#### EXERCISE GOAL:
Below are some records. Return exactly the lines from the one containing "Open Titan Text" through the one containing "The image size is (807, 552).", both included, and only those.

#### SUPPLIED INFORMATION:
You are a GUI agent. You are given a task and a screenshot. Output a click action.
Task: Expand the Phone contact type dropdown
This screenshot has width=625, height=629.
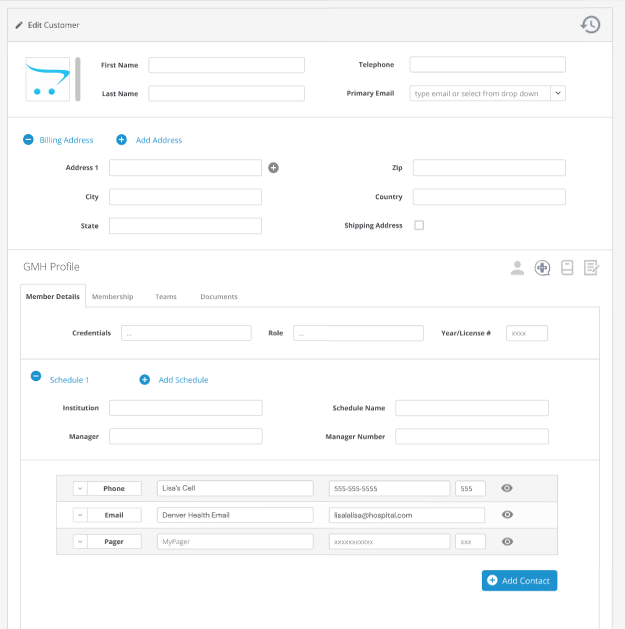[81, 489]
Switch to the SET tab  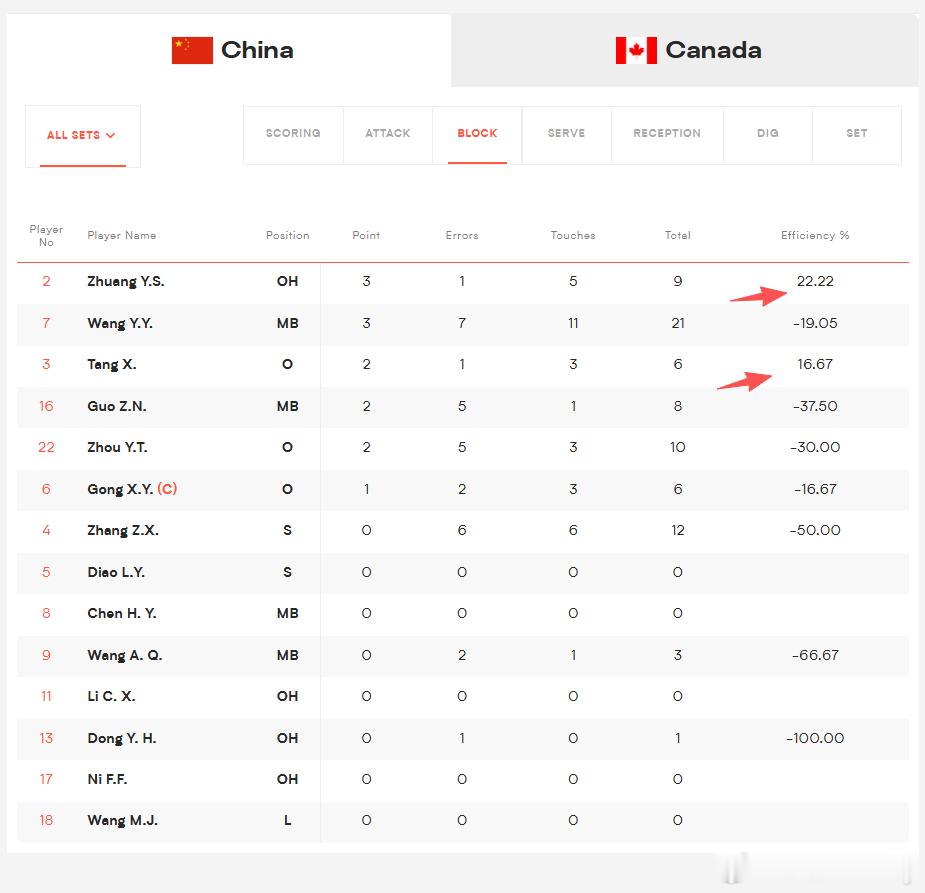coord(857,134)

---

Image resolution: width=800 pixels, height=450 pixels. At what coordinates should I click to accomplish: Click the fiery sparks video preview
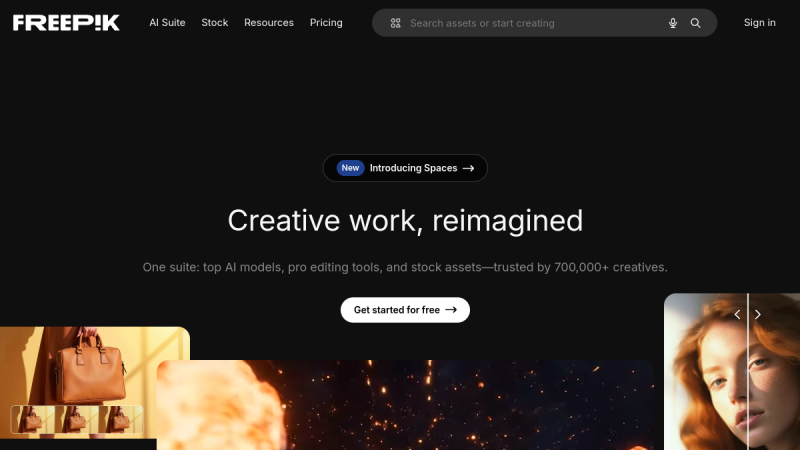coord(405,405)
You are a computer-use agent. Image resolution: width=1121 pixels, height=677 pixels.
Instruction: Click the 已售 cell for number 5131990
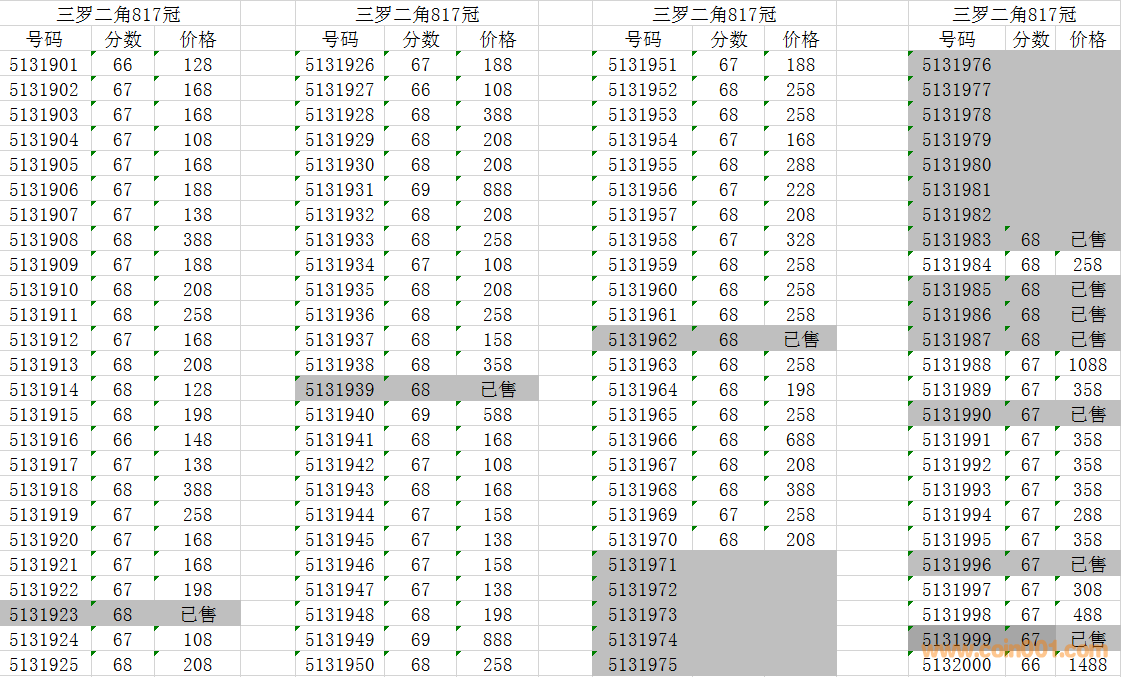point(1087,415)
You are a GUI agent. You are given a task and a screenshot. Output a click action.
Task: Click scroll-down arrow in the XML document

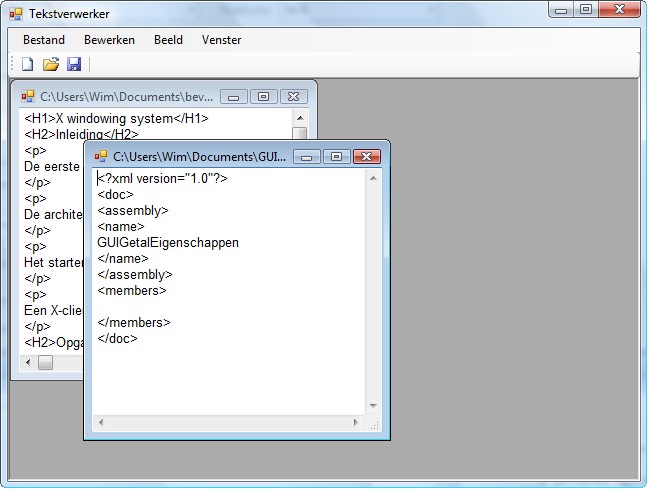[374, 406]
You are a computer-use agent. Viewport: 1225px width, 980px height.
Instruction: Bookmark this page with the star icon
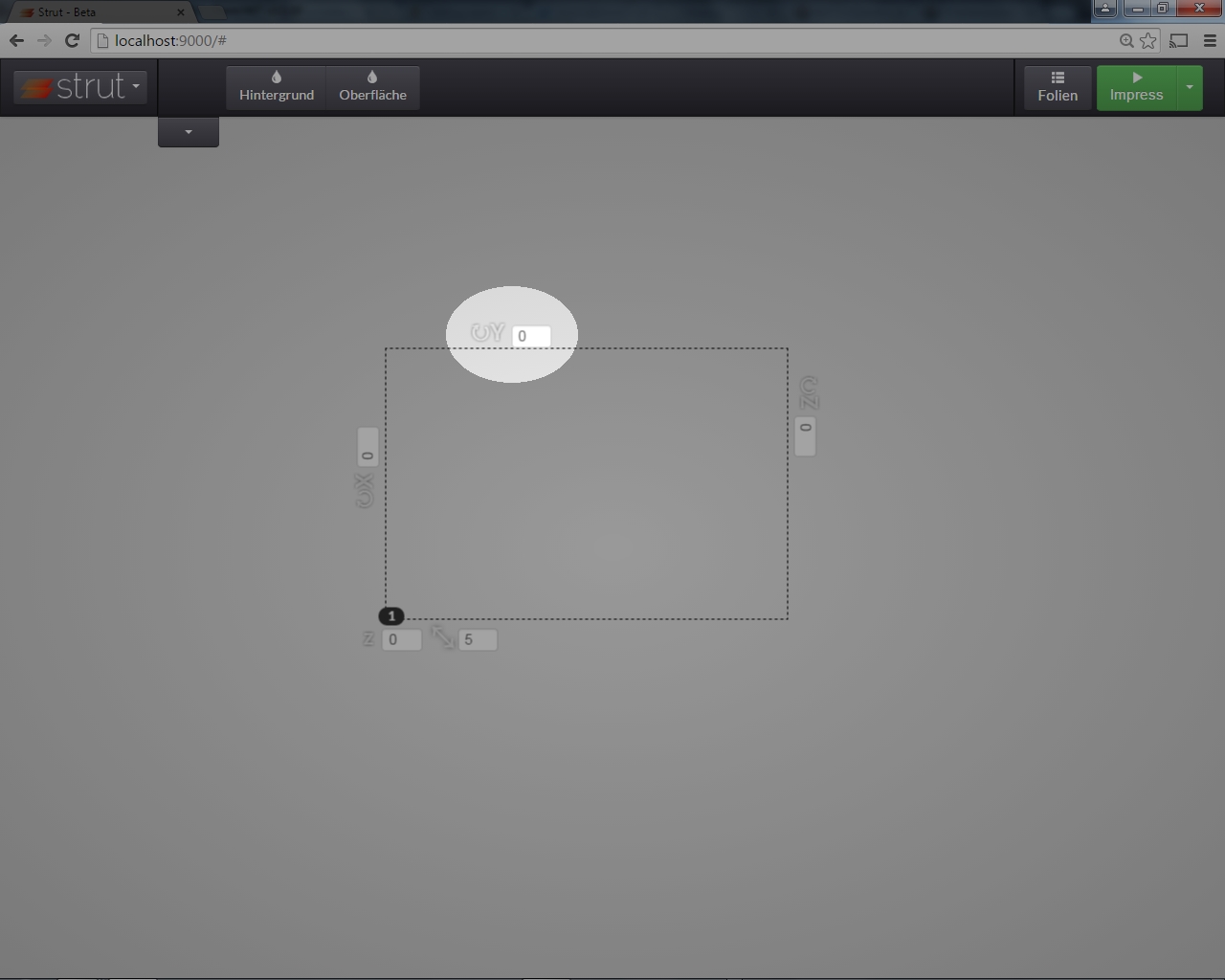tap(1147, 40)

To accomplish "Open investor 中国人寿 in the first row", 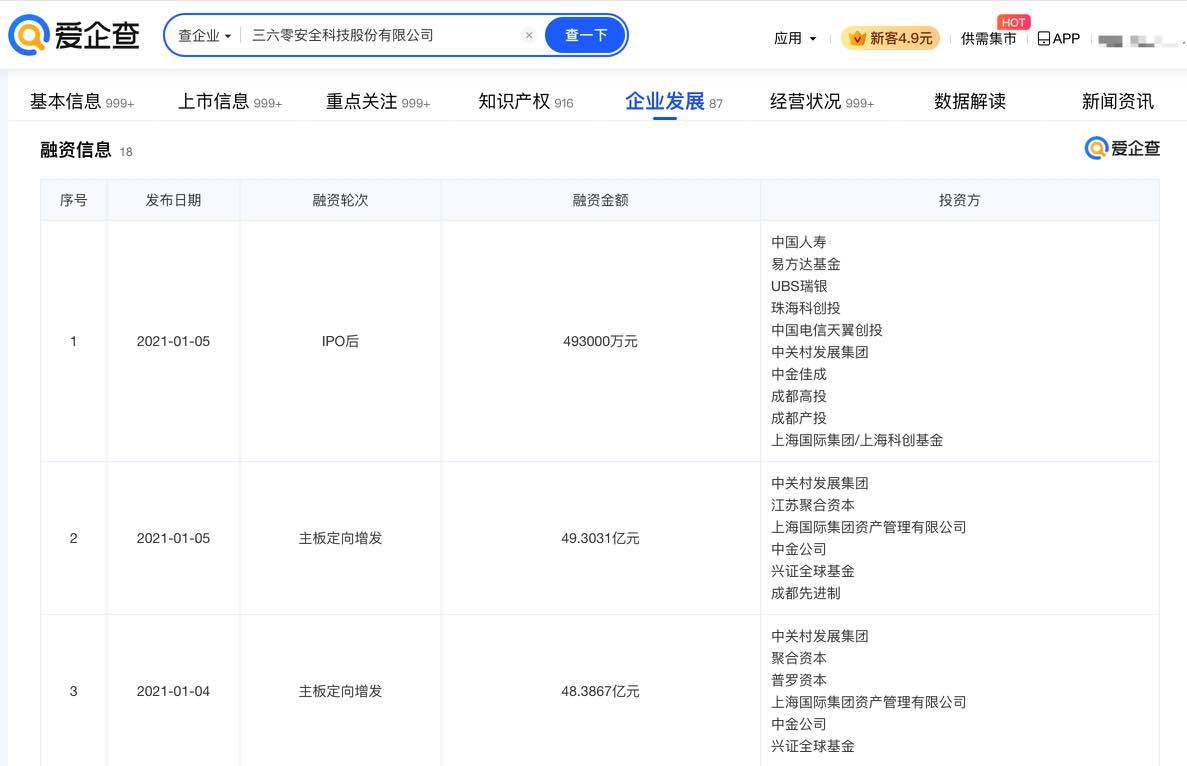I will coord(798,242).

==

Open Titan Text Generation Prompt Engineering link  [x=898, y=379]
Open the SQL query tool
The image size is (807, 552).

#### ANSWER SPACE:
Open Titan Text Generation Prompt Engineering link  [x=898, y=379]
Open the SQL query tool
The image size is (807, 552).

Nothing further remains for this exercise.